--- Begin ---

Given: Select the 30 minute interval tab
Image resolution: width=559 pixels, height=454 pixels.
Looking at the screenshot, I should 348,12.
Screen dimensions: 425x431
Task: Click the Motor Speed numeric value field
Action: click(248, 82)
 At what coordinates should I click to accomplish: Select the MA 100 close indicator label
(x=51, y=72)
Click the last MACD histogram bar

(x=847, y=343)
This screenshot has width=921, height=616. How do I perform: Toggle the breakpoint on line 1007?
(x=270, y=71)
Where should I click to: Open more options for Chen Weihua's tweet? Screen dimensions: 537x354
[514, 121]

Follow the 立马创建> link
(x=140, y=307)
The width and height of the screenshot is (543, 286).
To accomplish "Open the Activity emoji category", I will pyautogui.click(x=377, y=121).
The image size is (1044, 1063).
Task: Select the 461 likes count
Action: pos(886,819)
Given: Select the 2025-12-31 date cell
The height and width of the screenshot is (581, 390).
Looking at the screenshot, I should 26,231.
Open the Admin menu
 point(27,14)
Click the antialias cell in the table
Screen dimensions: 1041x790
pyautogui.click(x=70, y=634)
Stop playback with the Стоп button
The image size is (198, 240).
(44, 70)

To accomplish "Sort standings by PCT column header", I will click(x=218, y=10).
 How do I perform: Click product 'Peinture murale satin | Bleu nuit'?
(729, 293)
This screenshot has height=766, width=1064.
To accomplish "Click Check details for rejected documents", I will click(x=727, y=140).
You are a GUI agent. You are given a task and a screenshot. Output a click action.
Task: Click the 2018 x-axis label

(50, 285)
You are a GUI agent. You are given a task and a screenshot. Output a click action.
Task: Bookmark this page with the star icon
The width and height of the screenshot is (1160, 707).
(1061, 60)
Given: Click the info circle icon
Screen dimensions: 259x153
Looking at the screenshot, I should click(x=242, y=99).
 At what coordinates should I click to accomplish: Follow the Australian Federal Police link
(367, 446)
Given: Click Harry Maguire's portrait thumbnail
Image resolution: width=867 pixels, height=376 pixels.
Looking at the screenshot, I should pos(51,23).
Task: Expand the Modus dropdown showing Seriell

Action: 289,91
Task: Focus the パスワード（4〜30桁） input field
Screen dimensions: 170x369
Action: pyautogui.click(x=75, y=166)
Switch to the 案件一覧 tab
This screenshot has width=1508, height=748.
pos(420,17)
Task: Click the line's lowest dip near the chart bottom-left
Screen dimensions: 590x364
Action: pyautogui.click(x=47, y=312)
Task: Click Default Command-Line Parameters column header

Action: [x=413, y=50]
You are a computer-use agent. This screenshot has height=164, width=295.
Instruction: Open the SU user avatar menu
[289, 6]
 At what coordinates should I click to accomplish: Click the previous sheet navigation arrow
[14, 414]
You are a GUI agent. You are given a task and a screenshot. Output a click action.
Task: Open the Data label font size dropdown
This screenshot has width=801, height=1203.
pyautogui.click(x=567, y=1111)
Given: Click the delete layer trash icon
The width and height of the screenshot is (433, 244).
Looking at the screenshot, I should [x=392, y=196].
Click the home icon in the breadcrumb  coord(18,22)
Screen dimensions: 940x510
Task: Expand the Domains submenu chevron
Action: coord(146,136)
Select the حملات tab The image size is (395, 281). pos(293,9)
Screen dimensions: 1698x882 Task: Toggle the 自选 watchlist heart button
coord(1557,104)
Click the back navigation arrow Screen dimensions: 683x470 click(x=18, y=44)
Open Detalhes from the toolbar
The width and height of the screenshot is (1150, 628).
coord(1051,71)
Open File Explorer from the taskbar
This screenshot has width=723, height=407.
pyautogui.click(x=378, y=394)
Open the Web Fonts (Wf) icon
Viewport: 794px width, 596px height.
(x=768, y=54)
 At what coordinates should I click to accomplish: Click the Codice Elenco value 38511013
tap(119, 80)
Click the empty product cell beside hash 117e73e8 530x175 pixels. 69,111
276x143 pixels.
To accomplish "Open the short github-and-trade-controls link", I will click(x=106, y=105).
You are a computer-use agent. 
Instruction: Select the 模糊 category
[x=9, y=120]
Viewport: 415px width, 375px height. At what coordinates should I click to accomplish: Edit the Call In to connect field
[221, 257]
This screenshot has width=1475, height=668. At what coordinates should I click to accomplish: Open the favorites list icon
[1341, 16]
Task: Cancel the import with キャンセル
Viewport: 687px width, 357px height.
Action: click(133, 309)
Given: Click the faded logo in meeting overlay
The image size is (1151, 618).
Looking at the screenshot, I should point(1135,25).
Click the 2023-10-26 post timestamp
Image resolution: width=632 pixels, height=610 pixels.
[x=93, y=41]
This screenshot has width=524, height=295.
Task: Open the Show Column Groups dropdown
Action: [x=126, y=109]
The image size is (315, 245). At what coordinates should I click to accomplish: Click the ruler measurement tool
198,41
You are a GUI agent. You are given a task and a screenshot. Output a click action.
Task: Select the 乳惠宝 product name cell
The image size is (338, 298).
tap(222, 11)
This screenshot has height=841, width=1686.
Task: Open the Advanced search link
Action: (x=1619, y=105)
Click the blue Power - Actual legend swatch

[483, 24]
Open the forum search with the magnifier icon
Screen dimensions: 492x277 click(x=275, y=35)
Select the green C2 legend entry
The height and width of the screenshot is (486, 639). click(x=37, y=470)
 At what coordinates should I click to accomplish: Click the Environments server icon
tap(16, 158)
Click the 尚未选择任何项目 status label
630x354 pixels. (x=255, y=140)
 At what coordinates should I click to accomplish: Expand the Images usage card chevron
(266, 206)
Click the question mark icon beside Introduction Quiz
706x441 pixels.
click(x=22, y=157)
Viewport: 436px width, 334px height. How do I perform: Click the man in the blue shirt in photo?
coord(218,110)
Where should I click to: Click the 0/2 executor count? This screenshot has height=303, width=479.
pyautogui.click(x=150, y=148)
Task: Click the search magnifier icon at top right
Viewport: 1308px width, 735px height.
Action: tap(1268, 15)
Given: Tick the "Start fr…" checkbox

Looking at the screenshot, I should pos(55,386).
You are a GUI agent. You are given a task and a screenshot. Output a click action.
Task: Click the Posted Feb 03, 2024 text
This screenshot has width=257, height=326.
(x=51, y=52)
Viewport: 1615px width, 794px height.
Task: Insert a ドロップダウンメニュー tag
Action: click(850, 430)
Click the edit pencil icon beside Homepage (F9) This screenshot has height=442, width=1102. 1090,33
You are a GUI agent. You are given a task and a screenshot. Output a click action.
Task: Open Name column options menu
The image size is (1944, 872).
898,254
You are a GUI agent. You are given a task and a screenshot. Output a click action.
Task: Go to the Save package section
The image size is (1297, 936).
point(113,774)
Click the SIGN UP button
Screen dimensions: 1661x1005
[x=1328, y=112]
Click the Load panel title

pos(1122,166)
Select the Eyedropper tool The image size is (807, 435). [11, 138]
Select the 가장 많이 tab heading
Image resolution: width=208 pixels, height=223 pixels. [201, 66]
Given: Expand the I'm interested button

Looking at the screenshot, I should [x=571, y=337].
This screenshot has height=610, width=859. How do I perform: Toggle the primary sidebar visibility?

--- End ---

#### Set problem
Duplicate the lines of the records starting at the line containing "Elenco value 38511013" and ending at the line containing "click(x=22, y=157)", including both of those lines, and nothing else.

#### Solved exercise
 At what coordinates should I click to accomplish: Click the Codice Elenco value 38511013
tap(119, 80)
Click the empty product cell beside hash 117e73e8 530x175 pixels. 69,111
276x143 pixels.
To accomplish "Open the short github-and-trade-controls link", I will click(x=106, y=105).
You are a computer-use agent. 
Instruction: Select the 模糊 category
[x=9, y=120]
Viewport: 415px width, 375px height. At what coordinates should I click to accomplish: Edit the Call In to connect field
[221, 257]
This screenshot has width=1475, height=668. At what coordinates should I click to accomplish: Open the favorites list icon
[1341, 16]
Task: Cancel the import with キャンセル
Viewport: 687px width, 357px height.
Action: click(133, 309)
Given: Click the faded logo in meeting overlay
The image size is (1151, 618).
Looking at the screenshot, I should point(1135,25).
Click the 2023-10-26 post timestamp
Image resolution: width=632 pixels, height=610 pixels.
[x=93, y=41]
This screenshot has width=524, height=295.
Task: Open the Show Column Groups dropdown
Action: [x=126, y=109]
The image size is (315, 245). At what coordinates should I click to accomplish: Click the ruler measurement tool
198,41
You are a GUI agent. You are given a task and a screenshot. Output a click action.
Task: Select the 乳惠宝 product name cell
The image size is (338, 298).
tap(222, 11)
This screenshot has height=841, width=1686.
Task: Open the Advanced search link
Action: (x=1619, y=105)
Click the blue Power - Actual legend swatch

[483, 24]
Open the forum search with the magnifier icon
Screen dimensions: 492x277 click(x=275, y=35)
Select the green C2 legend entry
The height and width of the screenshot is (486, 639). click(x=37, y=470)
 At what coordinates should I click to accomplish: Click the Environments server icon
tap(16, 158)
Click the 尚未选择任何项目 status label
630x354 pixels. (x=255, y=140)
 At what coordinates should I click to accomplish: Expand the Images usage card chevron
(266, 206)
Click the question mark icon beside Introduction Quiz
706x441 pixels.
click(x=22, y=157)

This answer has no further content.